Task brief:
Pick up the passage below on Vučić's response to a school shooting and continue it from its final sentence.

Given passage:
==================================================

Regional Significance
If the labeling of a school shooting as an act of terrorism is accepted — as justified by Vučić’s alleged fight against fascism — it can set in motion a US-style war on terror, with a Russian-style justification. In the long run, it is not unrealistic to assume further experiments of this kind. This is especially important since last week Vučić reportedly asked prime minister Ana Brnabić to reintroduce the death penalty. His request was apparently denied, and it currently seems that he will not go through with introducing a state of emergency. But this still speaks volumes about what his intentions are.
All of this happened within just a few days, and the full array measures and their implementation will become clearer in some days’ or weeks’ time. However dangerous the short-term escalation of the state response may seem, the measures taken so far do point to a more long-term development of untrammeled police powers, which we have reasons to fear will become the new norm.
There is an added danger in this: that he may influence other states to follow in the same direction. To grasp this trend, one doesn’t need to travel further than neighboring Hungary, or further west to Slovenia. This latter country’s former premier, right-wing leader of the Slovenian Democratic Party Janez Janša, has used the shootings as a pretext for attacking — of all people — the Slovenian left. He made his comments while he was a guest of Viktor Orbán at a meeting of global conservatives in Budapest, Hungary, at which Steve Bannon also gave an online keynote.

==================================================

Given data:
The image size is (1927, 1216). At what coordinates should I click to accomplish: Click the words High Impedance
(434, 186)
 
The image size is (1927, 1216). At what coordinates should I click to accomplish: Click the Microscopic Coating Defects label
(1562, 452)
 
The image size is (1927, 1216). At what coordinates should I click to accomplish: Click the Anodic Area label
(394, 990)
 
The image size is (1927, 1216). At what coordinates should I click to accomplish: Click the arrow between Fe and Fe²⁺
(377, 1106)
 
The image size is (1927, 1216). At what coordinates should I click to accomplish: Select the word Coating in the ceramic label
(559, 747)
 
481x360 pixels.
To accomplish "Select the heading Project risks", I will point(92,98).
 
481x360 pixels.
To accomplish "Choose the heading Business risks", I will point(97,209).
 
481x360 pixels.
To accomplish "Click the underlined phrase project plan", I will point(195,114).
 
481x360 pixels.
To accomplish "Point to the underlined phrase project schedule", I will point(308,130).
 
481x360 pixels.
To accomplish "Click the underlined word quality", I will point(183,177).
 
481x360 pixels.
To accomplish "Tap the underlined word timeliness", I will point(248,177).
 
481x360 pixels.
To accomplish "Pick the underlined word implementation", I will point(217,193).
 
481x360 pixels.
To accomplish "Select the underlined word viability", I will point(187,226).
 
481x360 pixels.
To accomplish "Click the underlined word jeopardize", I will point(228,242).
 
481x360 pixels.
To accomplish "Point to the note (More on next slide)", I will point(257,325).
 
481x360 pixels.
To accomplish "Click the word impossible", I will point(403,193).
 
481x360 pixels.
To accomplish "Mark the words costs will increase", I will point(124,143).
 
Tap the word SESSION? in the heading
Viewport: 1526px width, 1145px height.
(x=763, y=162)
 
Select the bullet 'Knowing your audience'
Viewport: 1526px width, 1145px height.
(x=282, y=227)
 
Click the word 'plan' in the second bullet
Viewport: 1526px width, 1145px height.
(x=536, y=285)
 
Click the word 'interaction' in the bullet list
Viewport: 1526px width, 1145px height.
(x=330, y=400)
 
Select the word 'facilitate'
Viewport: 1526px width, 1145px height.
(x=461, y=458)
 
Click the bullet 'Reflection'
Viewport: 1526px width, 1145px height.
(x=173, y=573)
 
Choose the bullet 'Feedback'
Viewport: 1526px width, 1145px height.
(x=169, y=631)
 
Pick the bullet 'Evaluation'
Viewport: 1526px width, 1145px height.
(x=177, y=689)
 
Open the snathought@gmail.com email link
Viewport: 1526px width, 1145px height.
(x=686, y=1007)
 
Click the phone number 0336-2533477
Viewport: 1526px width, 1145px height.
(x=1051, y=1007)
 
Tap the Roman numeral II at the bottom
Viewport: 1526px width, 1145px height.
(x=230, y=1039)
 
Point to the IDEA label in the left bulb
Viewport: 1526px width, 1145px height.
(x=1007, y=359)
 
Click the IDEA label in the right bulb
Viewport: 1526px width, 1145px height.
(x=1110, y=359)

==================================================

Result of this task:
Ultimately, this week’s events again pose questions about which direction Vučić plans to steer Serbia. Given the pro-Russian mood in the police and the rise in repression in recent years, it is not hard to imagine a dystopian future for Serbian citizens, with stagnant wages, rising inflation, and increasing social tensions.
Whether Vučić does indeed need more police repression will be decided soon enough, especially with mounting opposition. Over the weekend he raised talk of possible future elections — promising a “fateful decision” for Monday, May 8. It would appear that raising talk of his resignation so as to appease the opposition was a media stunt to do some damage control — the same thing Vučić has traditionally done before each previous election, only to play dumb afterward.
The following day, however, the Serbian minister of education, Branko Ružić, resigned — which was what the opposition wanted, meaning that Vučić had sacrificed at least one minister. Other demands by the opposition also included the resignation of the head of the secret services, Vulin, and a ban on tabloids’ and pro-state media’s promotion of violence. On Monday, instead of Vučić’s announcement, one part of the opposition and the so-called Sloga trade unions held a mass protest in Belgrade, marching in silence through the capital’s streets (about fifty thousand people, according to media estimates). Yet, Vučić did not announce his decision as to who would resign, despite his promise to do so, alongside building tensions.
Ultimately, much will depend on how this month’s events are interpreted — and if further escalation follows. But ultimately, if these attacks are labeled as terrorism, at a time when several Balkan states are already laying the groundwork for targeting other political actors, the future for the wider population is uncertain, at best.
No matter how stressful the situation, we must resist the temptation to call for a “state of emergency.” It is worth underlining that at least some effort is being devoted to concrete help and solidarity (some individuals have offered blood donations and financial help to victims’ families). With professional educational organizations already organizing pressure and protesting violence, a message of mutual aid could go a long way. In any case, it will do much more than reactionary calls for state interventionism that fuel the violence they seek to prevent.
Aleksandar Matković is a researcher at the Institute for Economic Sciences in Belgrade.